» **DO THIS**
In the rows below, swap "section heading" for "section title" everywhere it appears, and keep everything else the same.
==== INPUT RECORDS
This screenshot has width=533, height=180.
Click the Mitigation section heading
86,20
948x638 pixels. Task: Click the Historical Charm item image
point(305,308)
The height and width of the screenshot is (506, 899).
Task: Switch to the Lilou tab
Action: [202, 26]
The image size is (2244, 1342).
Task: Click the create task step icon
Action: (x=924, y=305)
========
» **OUTPUT OF THE TASK**
This screenshot has width=533, height=180.
Click the Mitigation section title
86,20
948x638 pixels. Task: Click the Historical Charm item image
point(305,308)
The height and width of the screenshot is (506, 899).
Task: Switch to the Lilou tab
Action: [202, 26]
The image size is (2244, 1342).
Task: Click the create task step icon
Action: (x=924, y=305)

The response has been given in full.